Material for this task section start

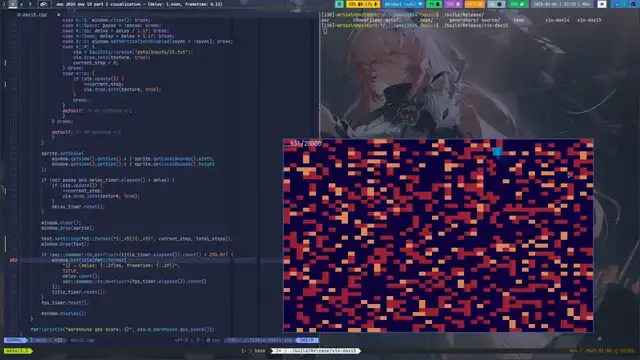Viewport: 640px width, 360px height.
Task: Click the step counter text in visualization
Action: point(303,144)
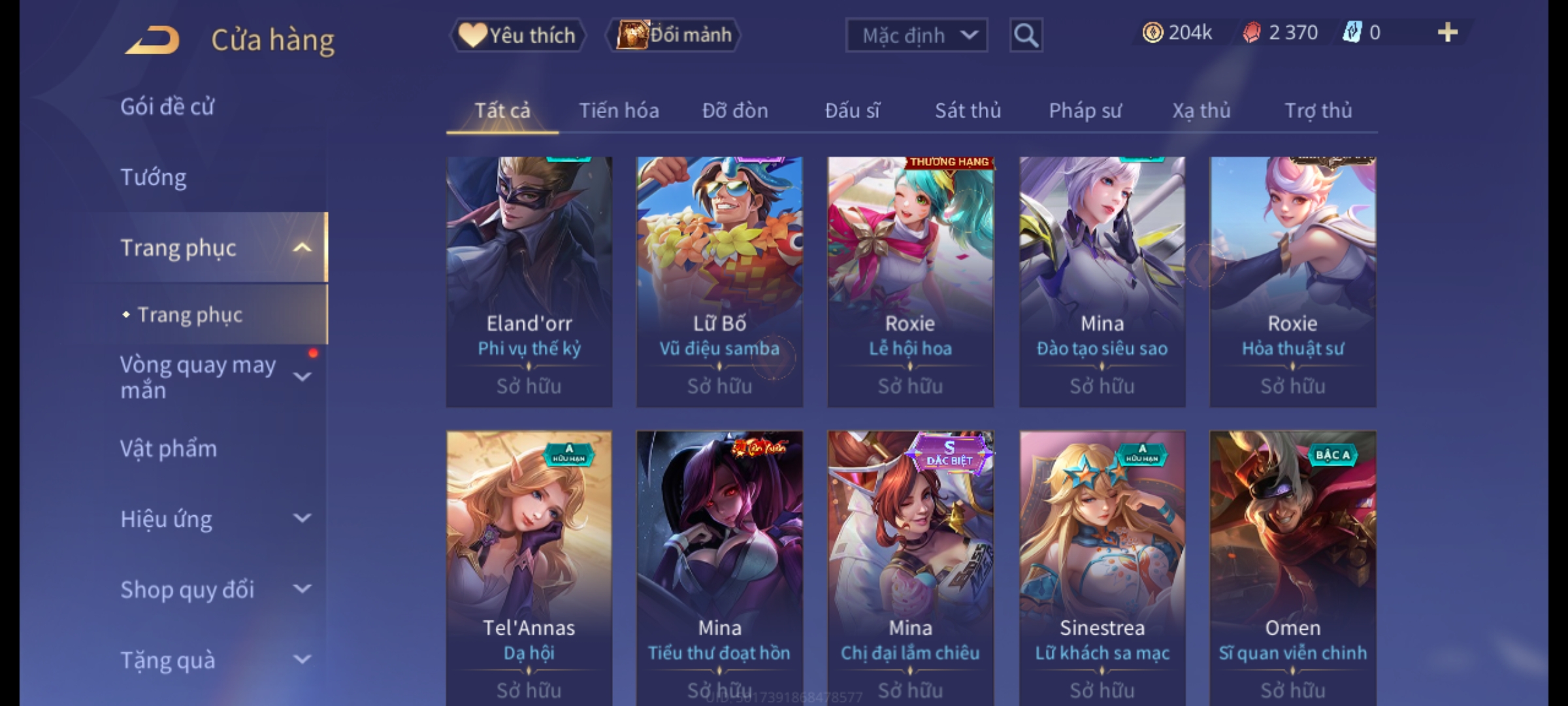Switch to the Tiến hóa tab

619,110
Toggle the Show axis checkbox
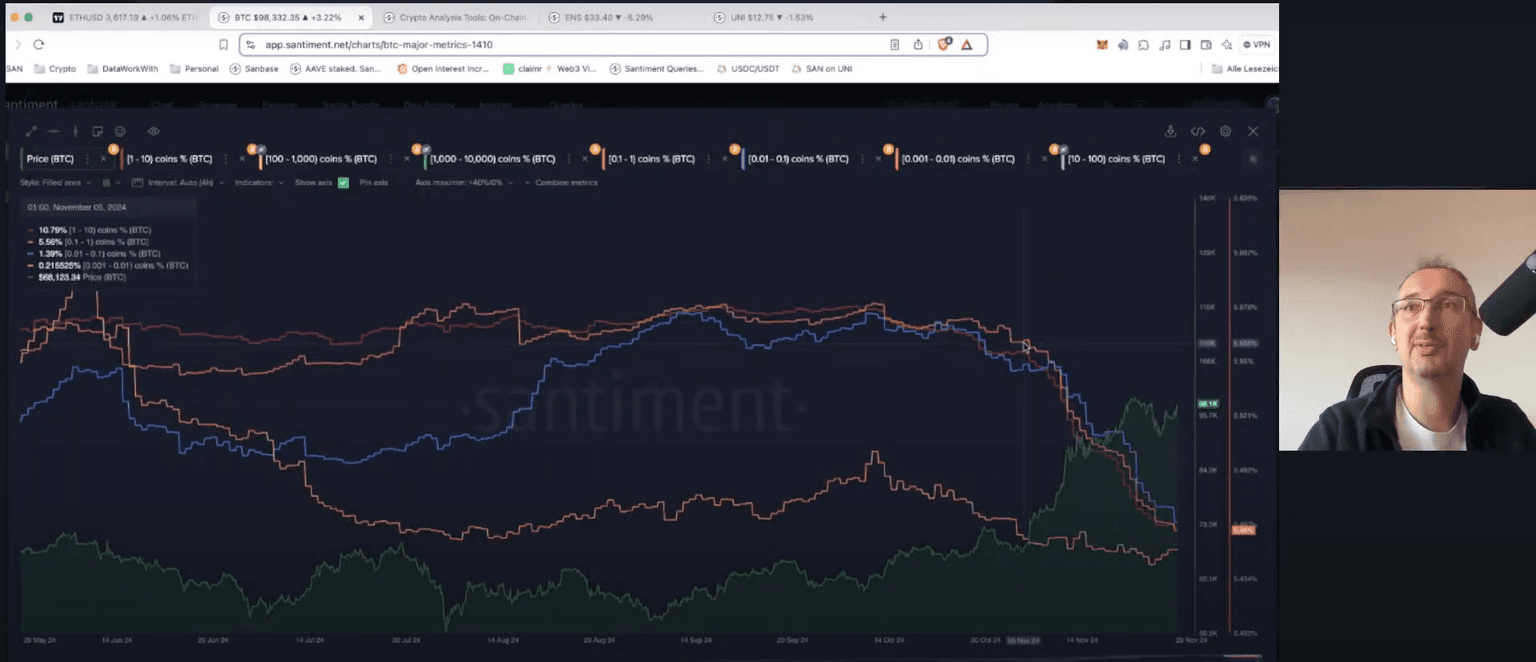The width and height of the screenshot is (1536, 662). point(343,183)
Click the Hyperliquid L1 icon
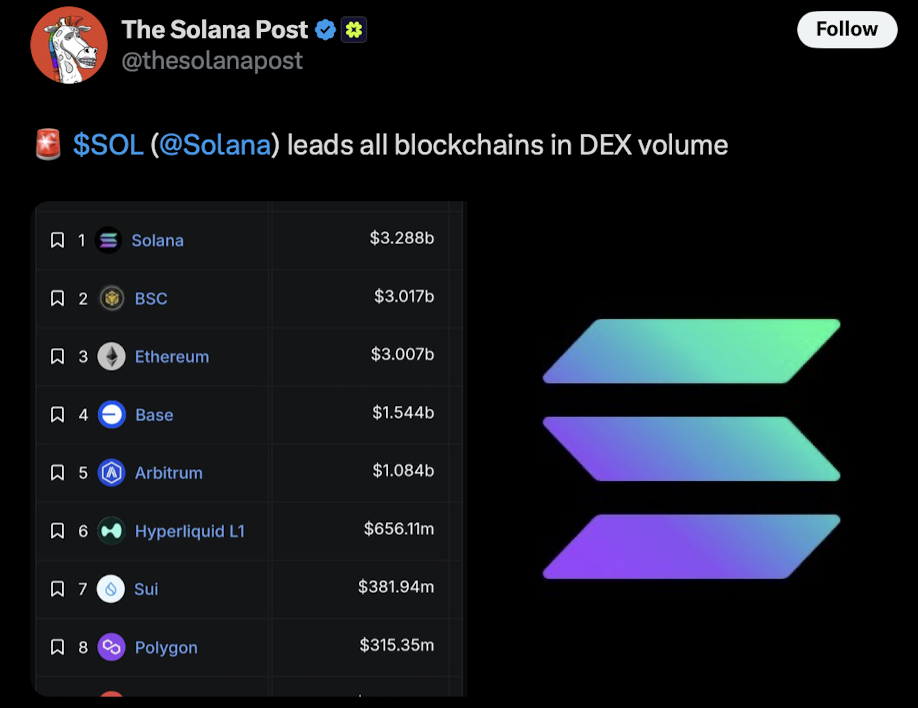The image size is (918, 708). (110, 531)
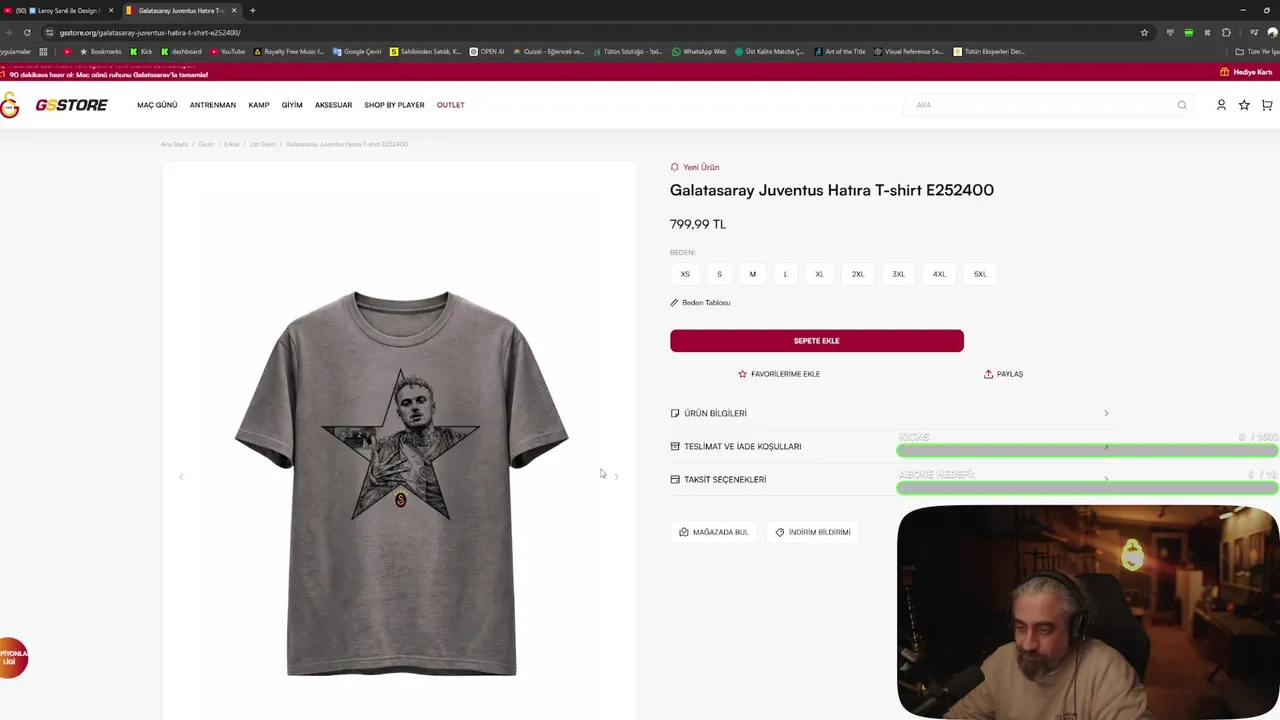The width and height of the screenshot is (1280, 720).
Task: Expand TESLİMAT VE İADE KOŞULLARI section
Action: click(x=742, y=447)
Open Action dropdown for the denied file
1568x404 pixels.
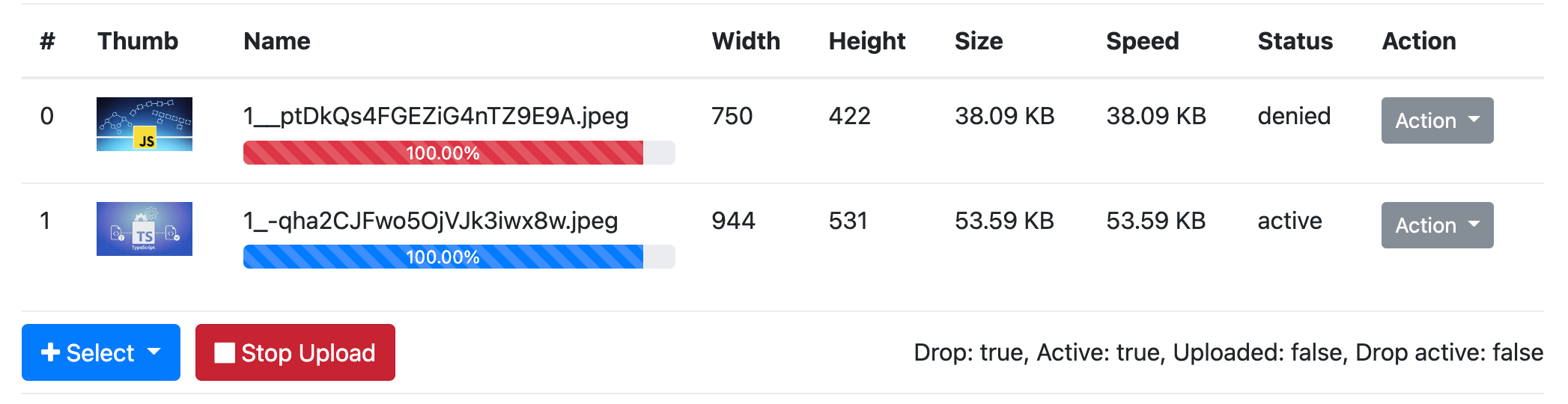[x=1436, y=120]
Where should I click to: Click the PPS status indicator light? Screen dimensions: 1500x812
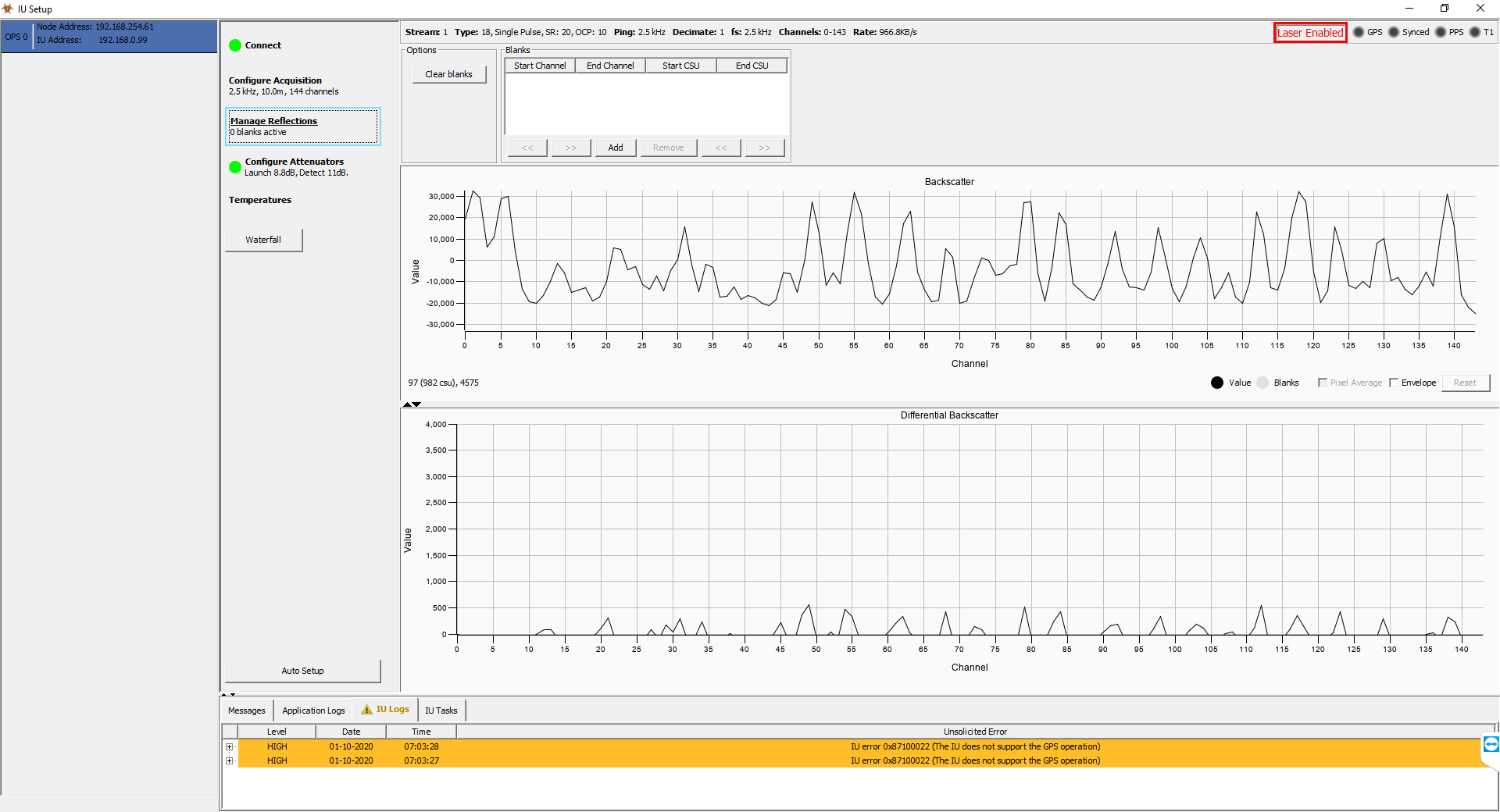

Material for this task section end

- The problem -
Print only the lines from the one with "Toggle the Show axis checkbox" through the last line of the data above, exactly and with both ends, and please omit any pictures.

- Answer to the problem -
Toggle the Show axis checkbox
The width and height of the screenshot is (1536, 662). point(343,183)
Click the Hyperliquid L1 icon
The image size is (918, 708). (110, 531)
The width and height of the screenshot is (1280, 720).
Task: Expand TESLİMAT VE İADE KOŞULLARI section
Action: click(x=742, y=447)
Open Action dropdown for the denied file
1568x404 pixels.
[x=1436, y=120]
Where should I click to: Click the PPS status indicator light? Screen dimensions: 1500x812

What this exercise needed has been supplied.